In this assignment you will train several models and evaluate how effectively they predict instances of fraud using data based on this dataset from <a href = 'https://www.kaggle.com/mlg-ulb/creditcardfraud#creditcard.csv'>Kaggle</a>

This isnofrmation is from <a href ='https://www.kaggle.com/mlg-ulb/creditcardfraud#creditcard.csv'> Kaggle</a>

# Context

It is important that credit card companies are able to recognize fraudulent credit card transactions so that customers are not charged for items that they did not purchase.

# Content

The datasets contains transactions made by credit cards in September 2013 by european cardholders. This dataset presents transactions that occurred in two days, where we have 492 frauds out of 284,807 transactions. The dataset is highly unbalanced, the positive class (frauds) account for 0.172% of all transactions.

It contains only numerical input variables which are the result of a PCA transformation. Unfortunately, due to confidentiality issues, we cannot provide the original features and more background information about the data. Features V1, V2, ... V28 are the principal components obtained with PCA, the only features which have not been transformed with PCA are 'Time' and 'Amount'. Feature 'Time' contains the seconds elapsed between each transaction and the first transaction in the dataset. The feature 'Amount' is the transaction Amount, this feature can be used for example-dependant cost-senstive learning. Feature 'Class' is the response variable and it takes value 1 in case of fraud and 0 otherwise. 

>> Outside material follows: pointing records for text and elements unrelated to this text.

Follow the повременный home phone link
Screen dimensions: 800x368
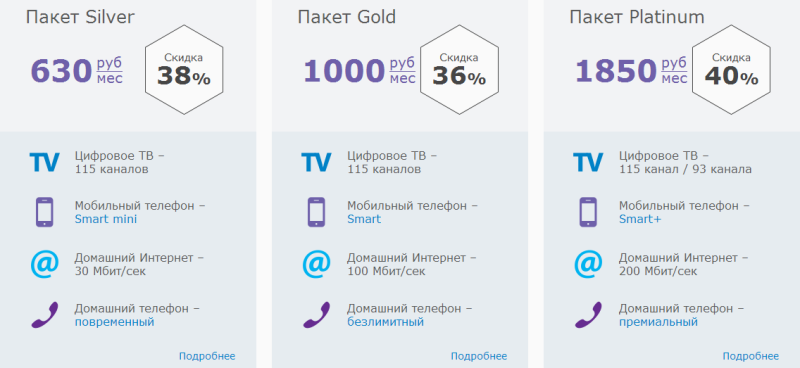(114, 323)
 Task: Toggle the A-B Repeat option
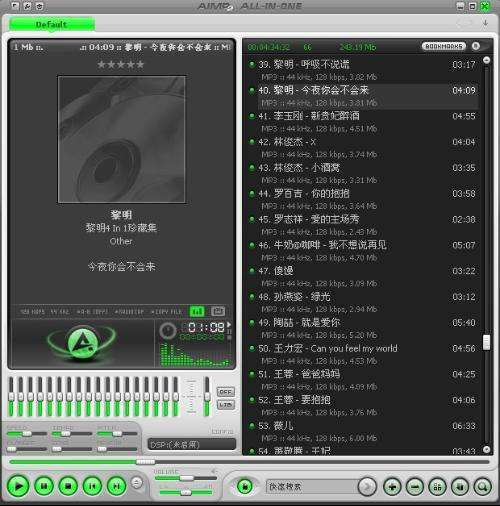(x=92, y=312)
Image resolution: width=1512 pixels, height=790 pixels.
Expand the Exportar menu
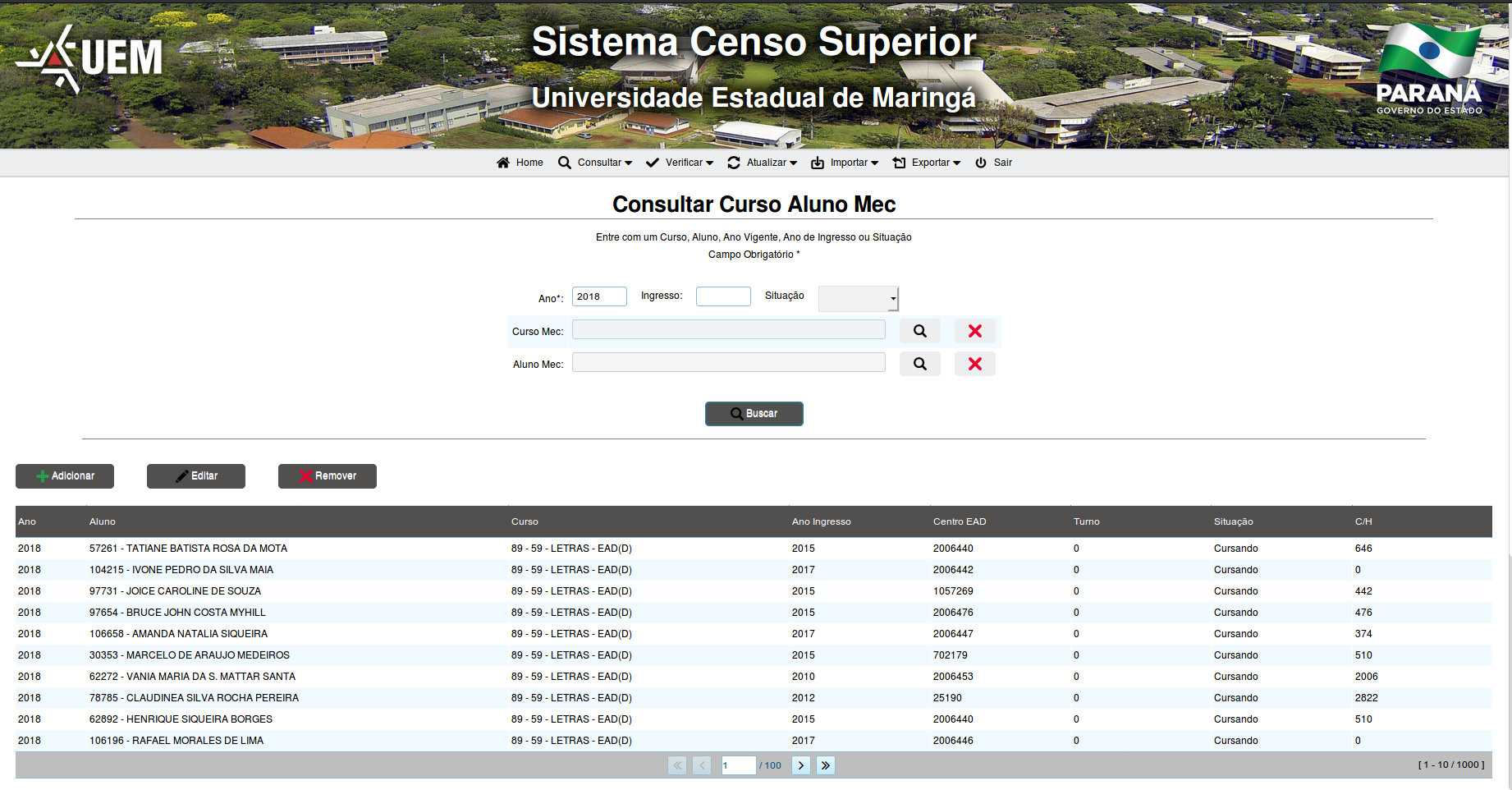tap(926, 162)
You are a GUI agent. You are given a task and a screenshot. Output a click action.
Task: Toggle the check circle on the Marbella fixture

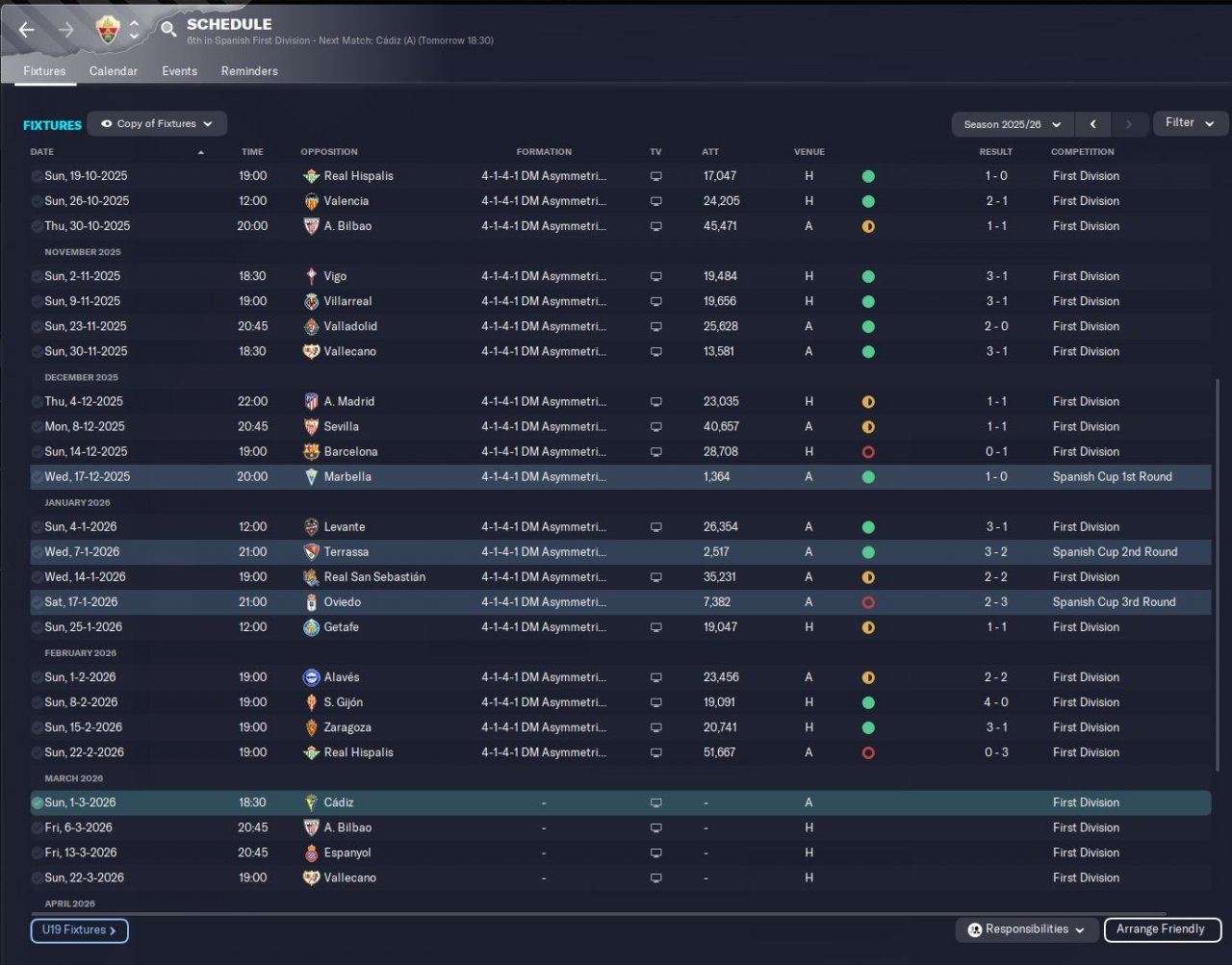pyautogui.click(x=37, y=477)
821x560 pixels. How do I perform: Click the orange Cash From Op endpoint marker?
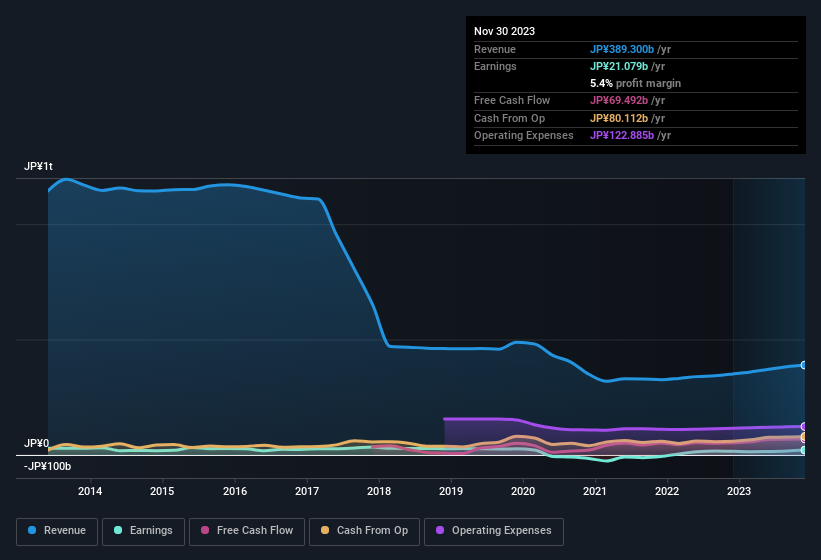(x=804, y=437)
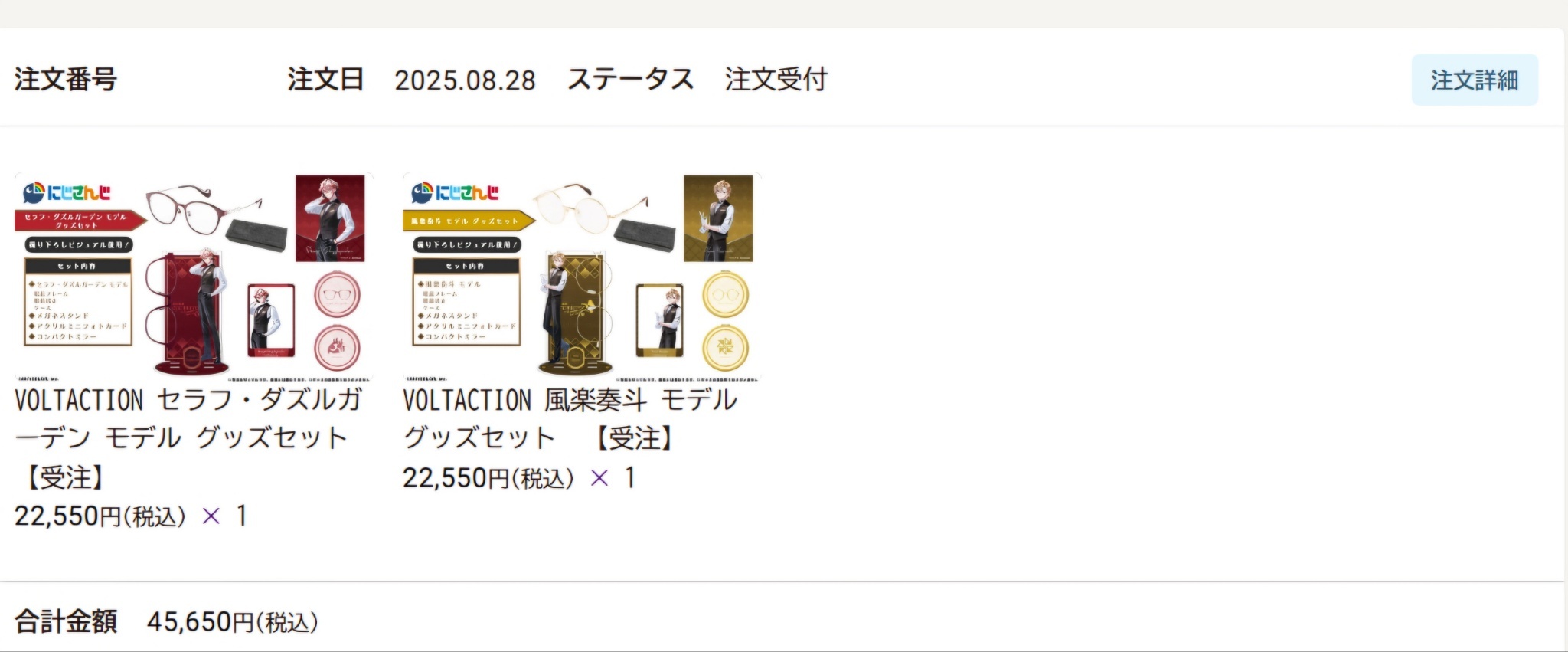Follow the VOLTACTION 風楽奏斗 モデル title link

pyautogui.click(x=570, y=419)
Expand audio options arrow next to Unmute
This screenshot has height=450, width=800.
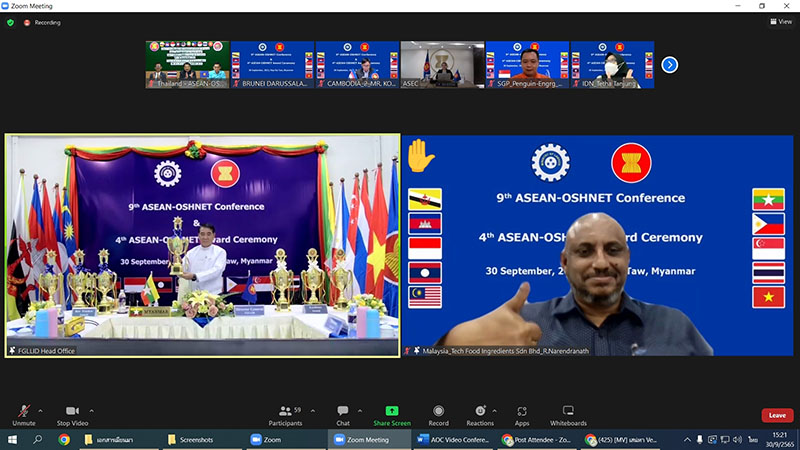pyautogui.click(x=40, y=410)
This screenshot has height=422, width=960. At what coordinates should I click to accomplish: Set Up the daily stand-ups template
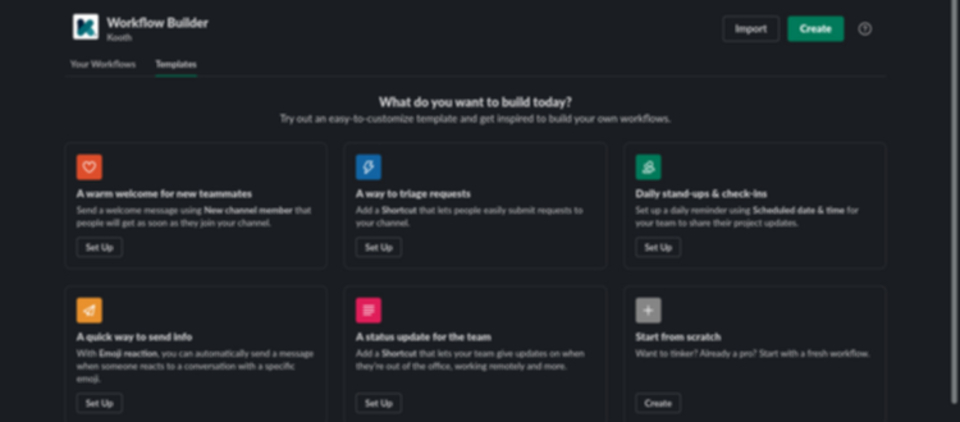[x=658, y=247]
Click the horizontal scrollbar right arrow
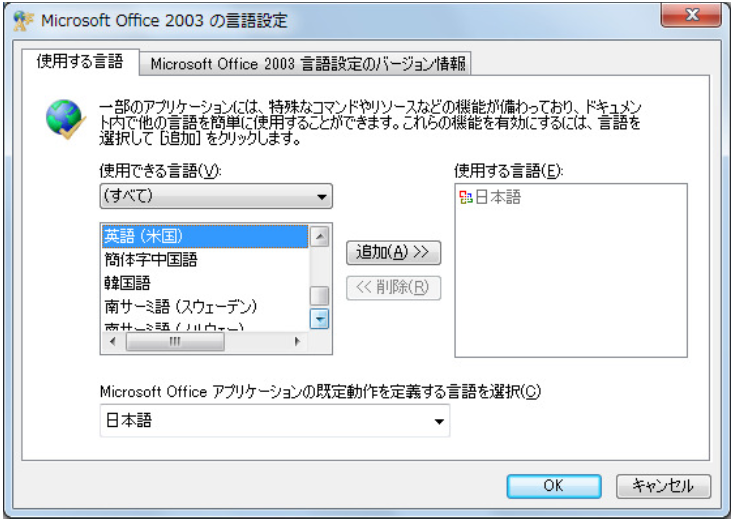This screenshot has width=734, height=520. (x=296, y=341)

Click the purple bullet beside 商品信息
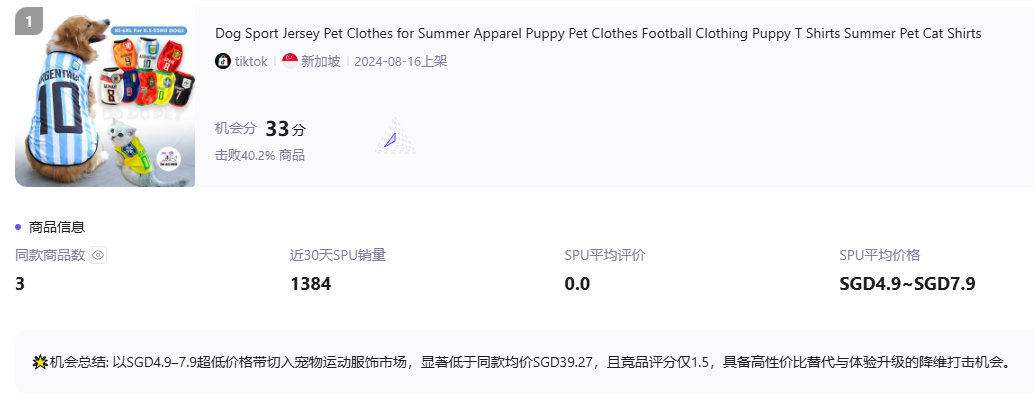click(x=18, y=227)
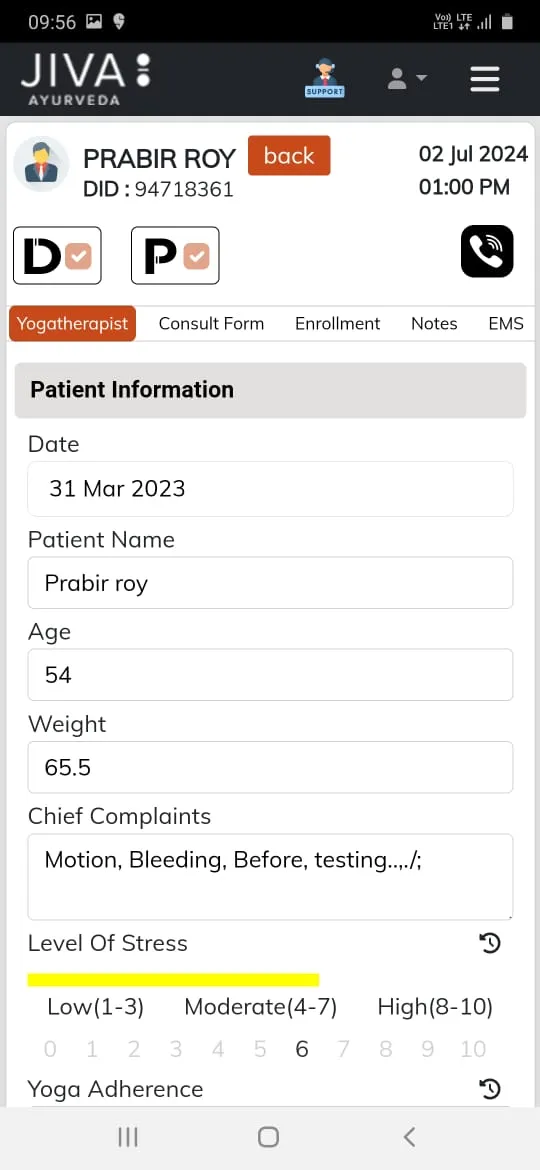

To view the Acknowledgements, click <a href='https://www.kaggle.com/mlg-ulb/creditcardfraud#creditcard.csv'> here</a>

In [1]:
import pandas as pd
import numpy as np
import matplotlib.pyplot as plt

In [89]:
import seaborn as sns

In [117]:
df = pd.read_csv('creditcard.csv')

In [118]:
df.head()

Unnamed: 0,Time,V1,V2,V3,V4,V5,V6,V7,V8,V9,...,V21,V22,V23,V24,V25,V26,V27,V28,Amount,Class
0,0.0,-1.359807,-0.072781,2.536347,1.378155,-0.338321,0.462388,0.239599,0.098698,0.363787,...,-0.018307,0.277838,-0.110474,0.066928,0.128539,-0.189115,0.133558,-0.021053,149.62,0
1,0.0,1.191857,0.266151,0.16648,0.448154,0.060018,-0.082361,-0.078803,0.085102,-0.255425,...,-0.225775,-0.638672,0.101288,-0.339846,0.16717,0.125895,-0.008983,0.014724,2.69,0
2,1.0,-1.358354,-1.340163,1.773209,0.37978,-0.503198,1.800499,0.791461,0.247676,-1.514654,...,0.247998,0.771679,0.909412,-0.689281,-0.327642,-0.139097,-0.055353,-0.059752,378.66,0
3,1.0,-0.966272,-0.185226,1.792993,-0.863291,-0.010309,1.247203,0.237609,0.377436,-1.387024,...,-0.1083,0.005274,-0.190321,-1.175575,0.647376,-0.221929,0.062723,0.061458,123.5,0
4,2.0,-1.158233,0.877737,1.548718,0.403034,-0.407193,0.095921,0.592941,-0.270533,0.817739,...,-0.009431,0.798278,-0.137458,0.141267,-0.20601,0.502292,0.219422,0.215153,69.99,0


In [119]:
df.keys()

Index(['Time', 'V1', 'V2', 'V3', 'V4', 'V5', 'V6', 'V7', 'V8', 'V9', 'V10',
       'V11', 'V12', 'V13', 'V14', 'V15', 'V16', 'V17', 'V18', 'V19', 'V20',
       'V21', 'V22', 'V23', 'V24', 'V25', 'V26', 'V27', 'V28', 'Amount',
       'Class'],
      dtype='object')

In [120]:
df.Class.unique()

array([0, 1], dtype=int64)

In [121]:
%matplotlib notebook

# As can be seen, the data set is heavily unbalanced

## So the data set needs to be resampled, but we will do it later:

<b>Our Goal: <br></b>

* Understand the little distribution of the "little" data that was provided to us.
* Create a 50/50 sub-dataframe ratio of "Fraud" and "Non-Fraud" transactions. (NearMiss Algorithm)
* Determine the Classifiers we are going to use and decide which one has a higher accuracy.
* Create a Neural Network and compare the accuracy to our best classifier.
* Understand common mistaked made with imbalanced datasets.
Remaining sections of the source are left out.